It’s been five months since the zoning board heard testimony on the proposal by the Edelman Investment Group. At that August 23 hearing, additional changes were informally unveiled, primarily in response to the continued opposition to the plan by residents who maintain that the building is too large and too dense for the neighborhood, too close to adjacent property lines and is out of character with surrounding smaller homes.

Those revisions were to include nearly doubling the number of spaces on the ground-level parking area and lowering that area’s height by one foot so that the building’s total height of 41 feet would be about the same as the existing Belmar Inn.

At that time, attorney David Lonski on behalf of law partner William Shipers, who is leading the development effort, requested a two-month extension to submit those revised plans — a postponement that continues. Shipers, who is listed as the sole member in the investment group, could not be reached for comment.

The sale of the property by Rainbow Hospitality of Edison, wihch operates the hotel, to Edelman Investment Group is contingent on the approval the redevelopment plan. Mavani could not provide any details on the status of the proposed sales agreement.

During the last hearing, Dullea was among several borough officials who gave testimony related to the ongoing safety, fire and quality-of-life issues at the Belmar Inn, which has a transient clientele that draws frequent visits by the Belmar police, code enforcement officials and other first-responders.

Dullea, Robert Poff, director of code enforcement, Frank Cinelli, assistant code enforcement officer, said that in total they had responded to at least 150 calls in the year before the hotel was closed for code violations.

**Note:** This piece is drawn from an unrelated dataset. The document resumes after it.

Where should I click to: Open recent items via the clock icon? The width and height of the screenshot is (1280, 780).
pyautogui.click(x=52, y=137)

To reopen this month, a host of violations were corrected based on the initial inspection report, including having proper emergency and exit signage and fire doors, repairing improperly vented machine equipment, restoring fire protection equipment, installing smoke detectors and carbon monoxide detectors in all rooms, removing unsafe heating appliances, resolving electrical issues and the improper use of extension and power cords, providing proper basement storage, and repairing holes in first-floor floors, and ceilings and walls throughout the building. Fire and sprinkler system testing and emergency plans were also brought into compliance.